Legality of the German regime

A number of courts have taken the view that German gambling law is in conflict with EU law as it restricts the right of European providers to offer services to German players. While there has been no definitive ruling on the subject, the arguments are strong enough for a number of private providers to take a chance and offer services in Germany despite the official prohibition on supplying eGaming services there.

Tax

Regardless of whether eGaming services are provided lawfully or unlawfully in Germany, taxes will generally have to be paid by all German and foreign gambling operators.
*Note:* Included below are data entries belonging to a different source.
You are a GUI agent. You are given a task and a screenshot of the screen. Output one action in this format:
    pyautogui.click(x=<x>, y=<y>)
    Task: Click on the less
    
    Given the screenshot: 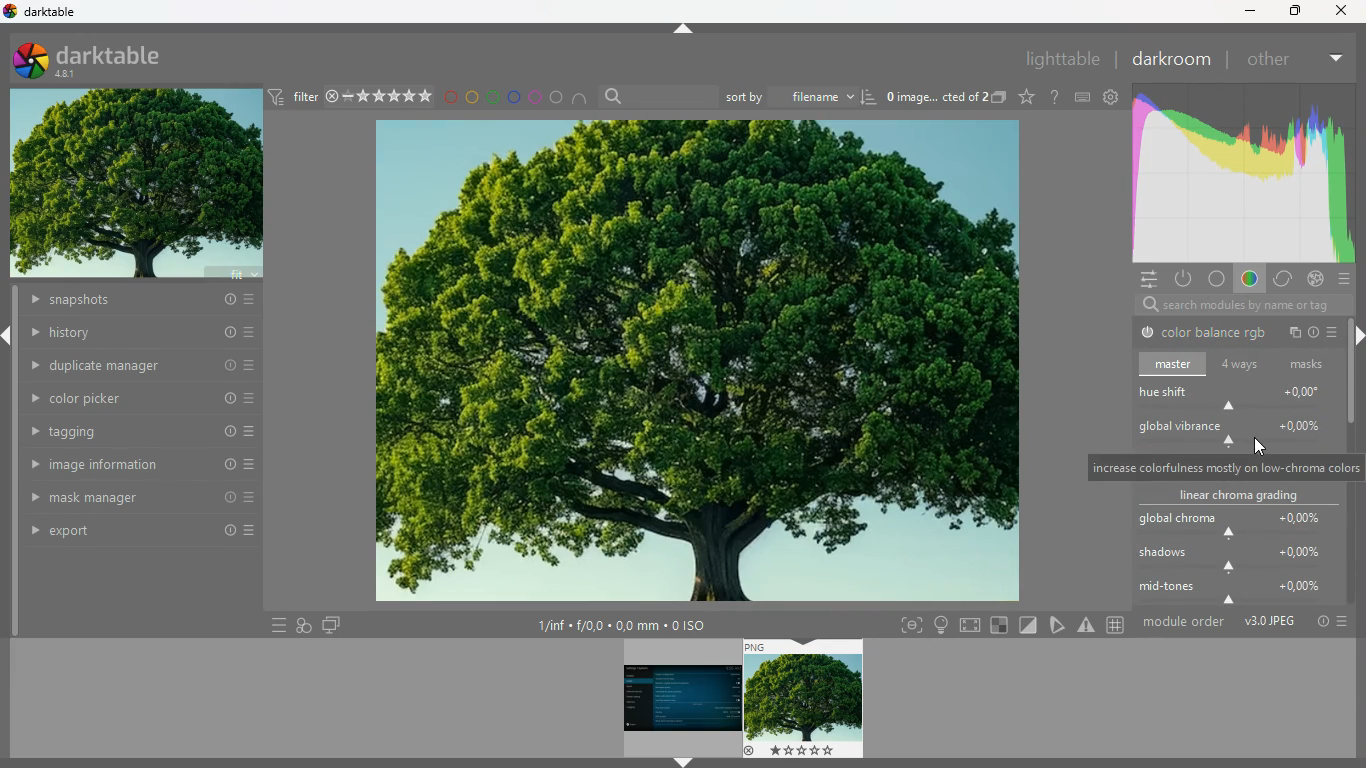 What is the action you would take?
    pyautogui.click(x=1333, y=55)
    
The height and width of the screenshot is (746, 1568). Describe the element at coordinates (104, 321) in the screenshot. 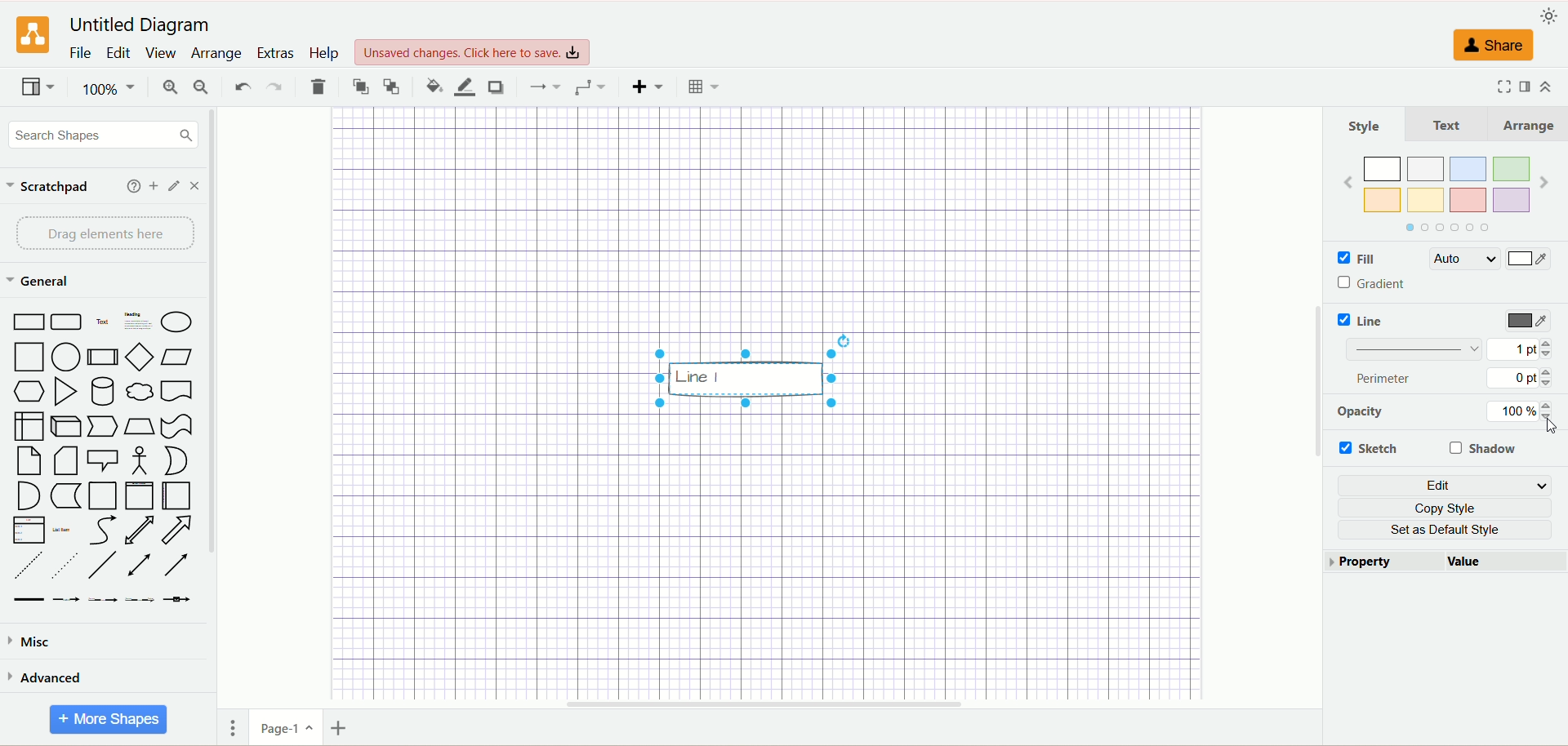

I see `Text` at that location.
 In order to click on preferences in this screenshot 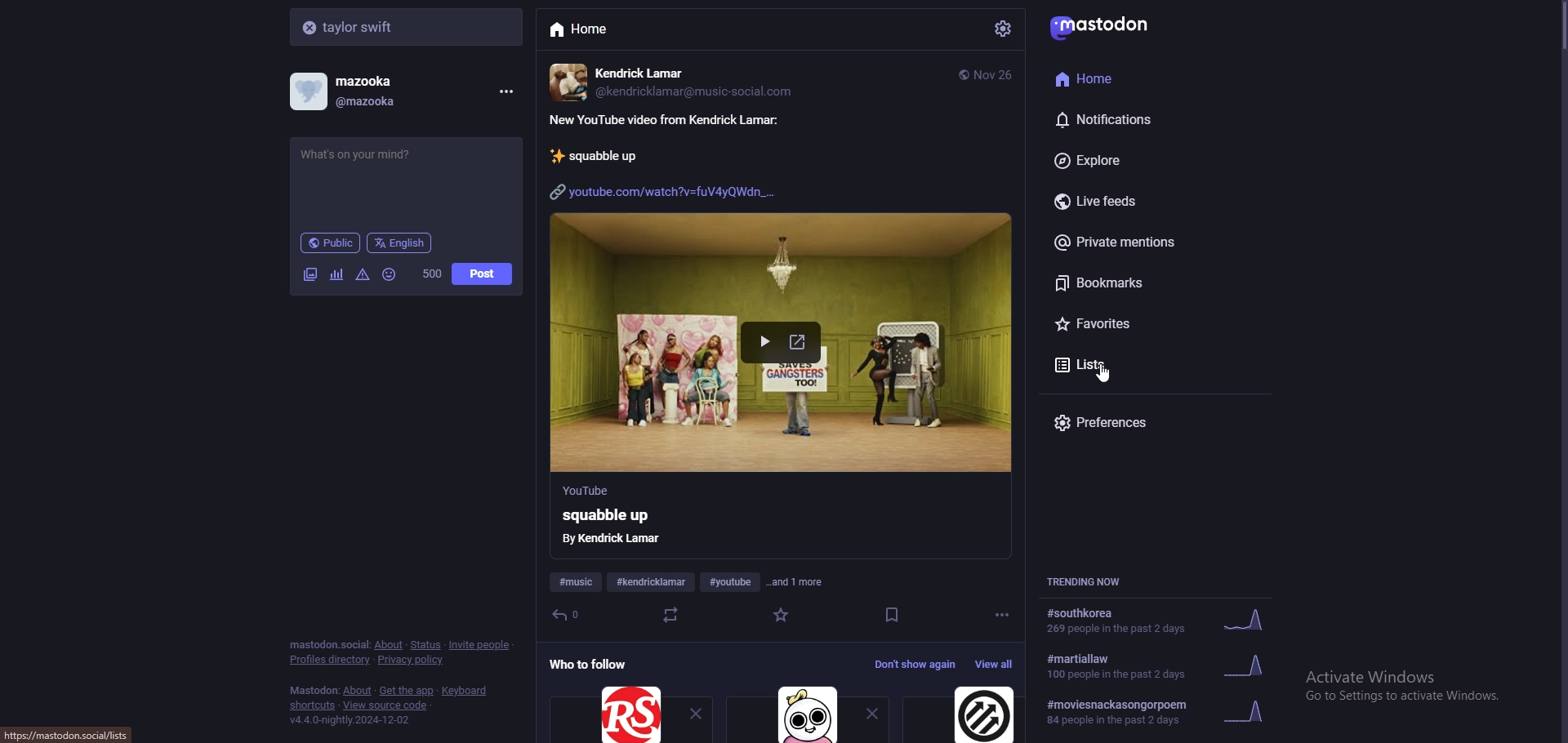, I will do `click(1160, 422)`.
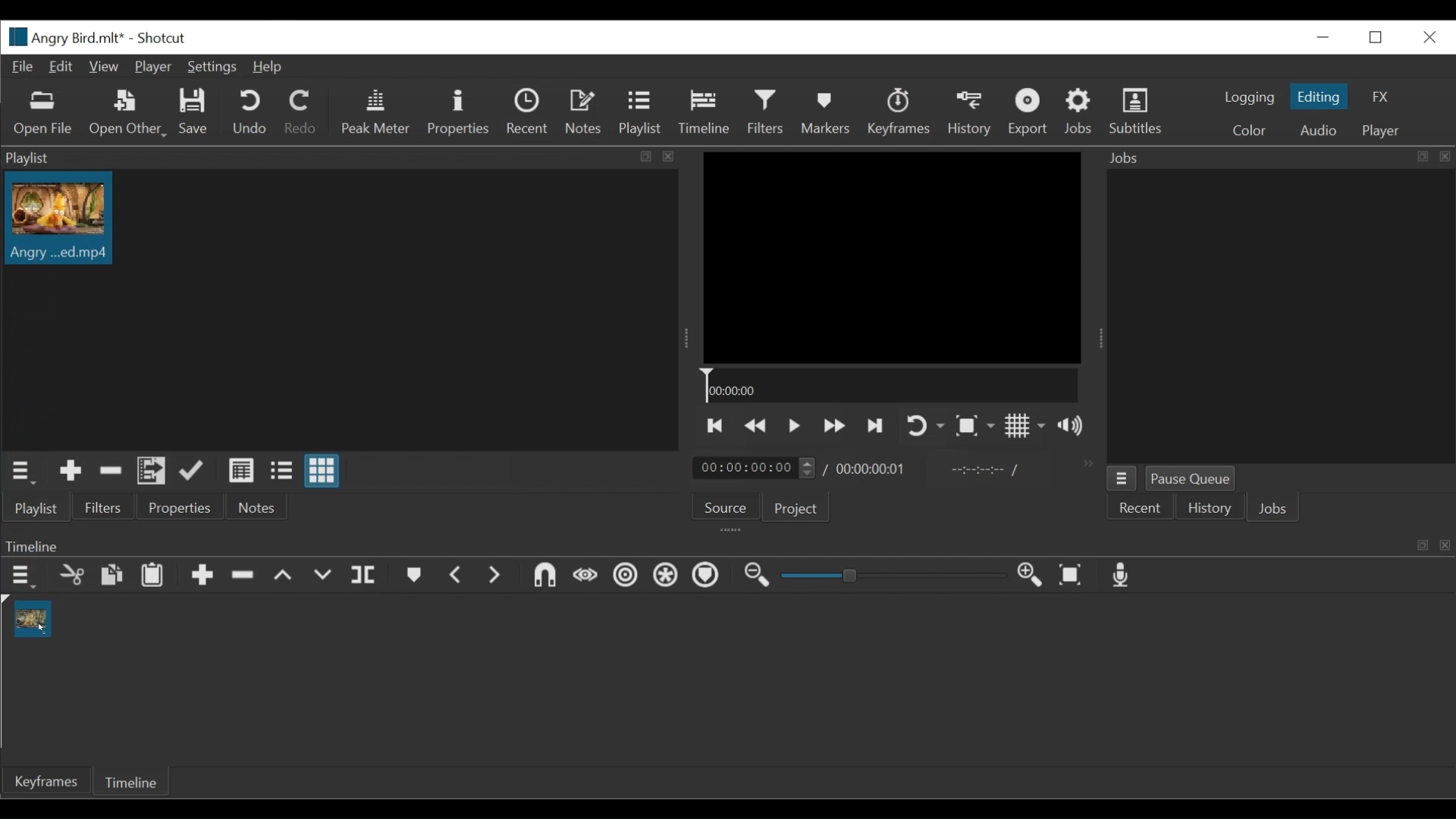  I want to click on Color, so click(1248, 132).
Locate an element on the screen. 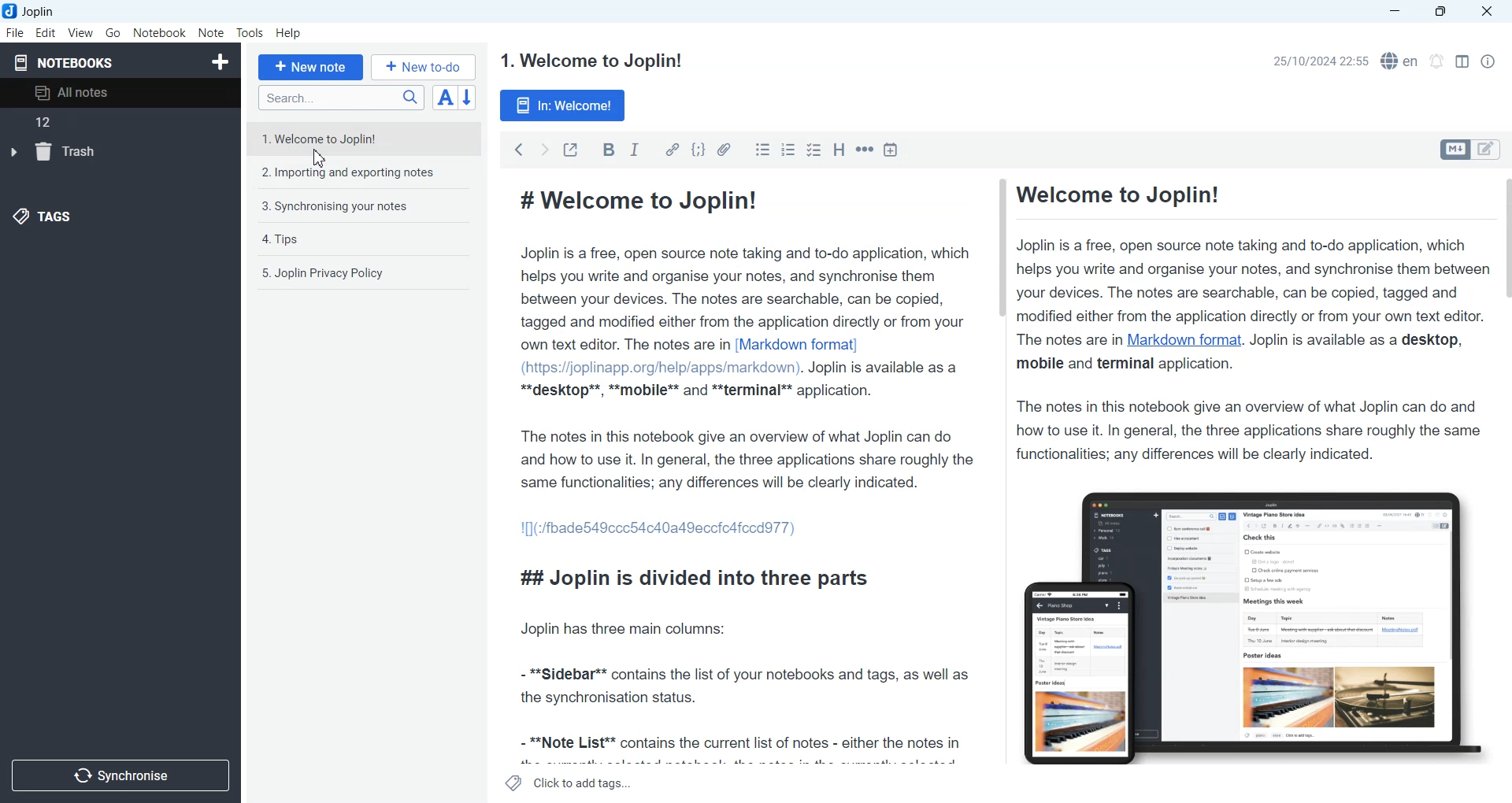  Create Notebook is located at coordinates (221, 60).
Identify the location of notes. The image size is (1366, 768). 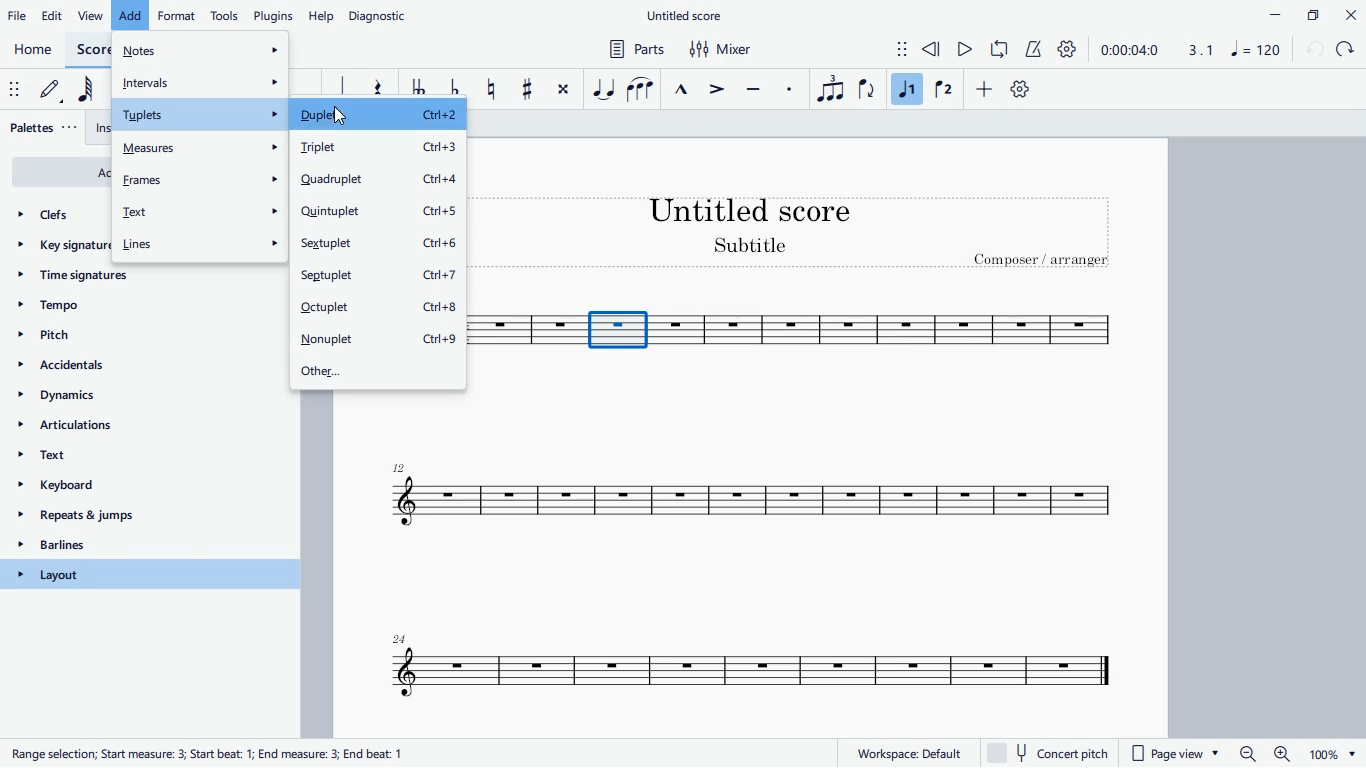
(201, 49).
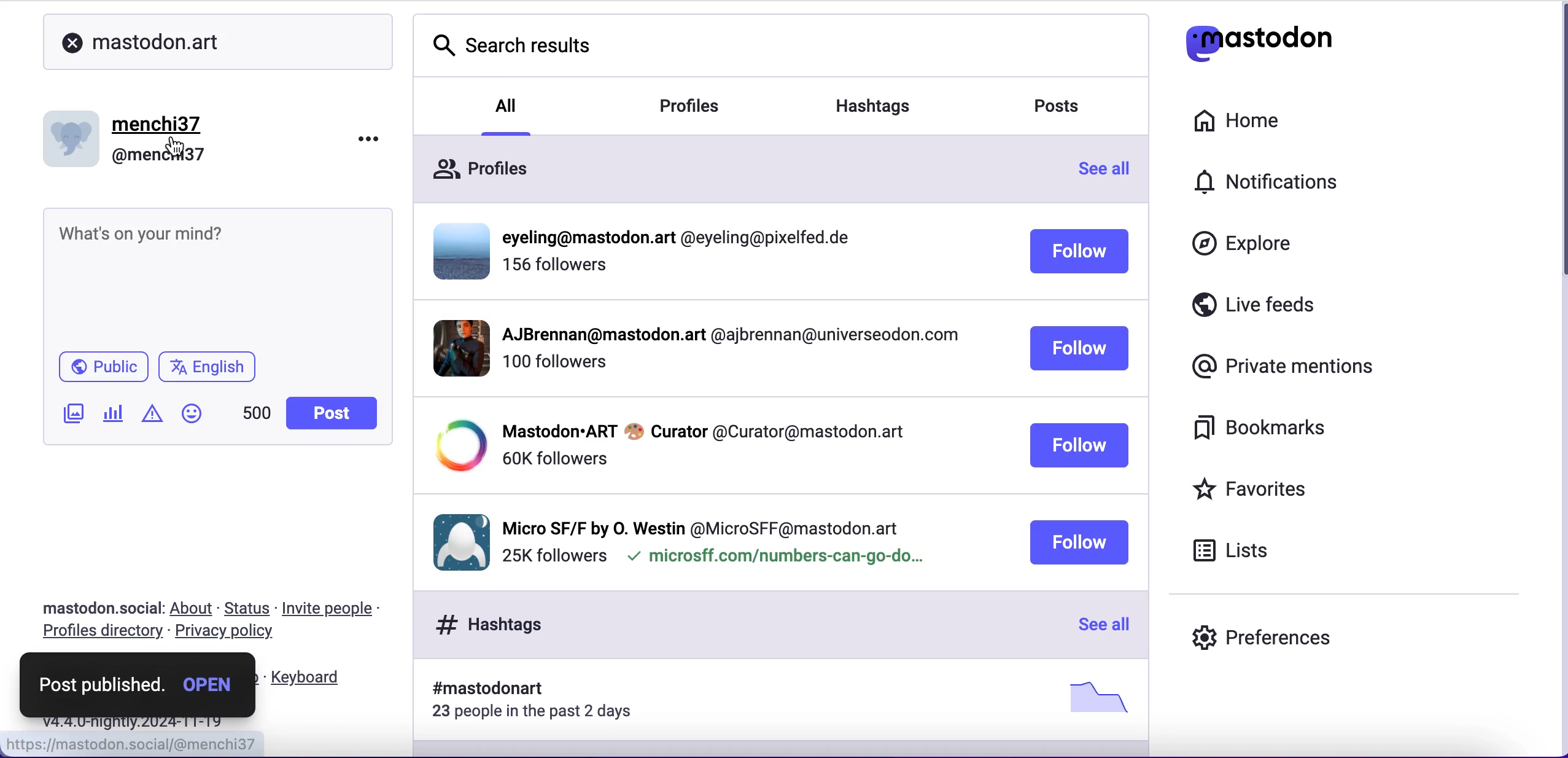 The width and height of the screenshot is (1568, 758). I want to click on cursor, so click(173, 146).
For online casino and online poker services, general VAT law applies and the gross gaming revenue (the amount wagered by players less the winnings paid out) is taxed at 19%. Sports bets are taxed at the (much higher) rate of 5% of the stake and lotteries are taxed at 20% of the stake.

Privacy requirements for eGaming operators in Germany

Germany has one of the strictest privacy laws in Europe. This does not usually prevent eGaming operators collecting and using player data for the purpose of providing their services. This means collection of a player's name, address, email address, games played, billing details etc. is generally permitted provided they are deleted once no longer required. The rules for marketing emails are, however, subject to much stricter requirements.

As a general rule, marketing emails are only permitted after the recipient has given unambiguous consent to receiving them. In order for consent to be valid, the prospective recipient must be fully informed about the nature and quantities of emails which will be sent.

The position under German law is different to those in other EU countries. Whereas ticking a box on a website to indicate consent is sufficient in most EU jurisdictions, in Germany, a 'double opt-in' is required for consent to be enforceable. This means that after having received the initial opt-in, the provider must send out an (advert free) confirmation email to the user who must then indicate a second consent by clicking on a link in the email.

The only exception to this requirement is where there is already a contractual relationship between the eGaming operator and the user, in which case, it is sufficient to give the user prior notice that marketing emails will be sent, together with information about how to opt out.

Failure to comply with the requirements in relation to marketing emails is likely to breach both German data protection law and German unfair competition law and may result in action, not only by data protection authorities, but also by competitors of the eGaming operator and by consumer protection agencies.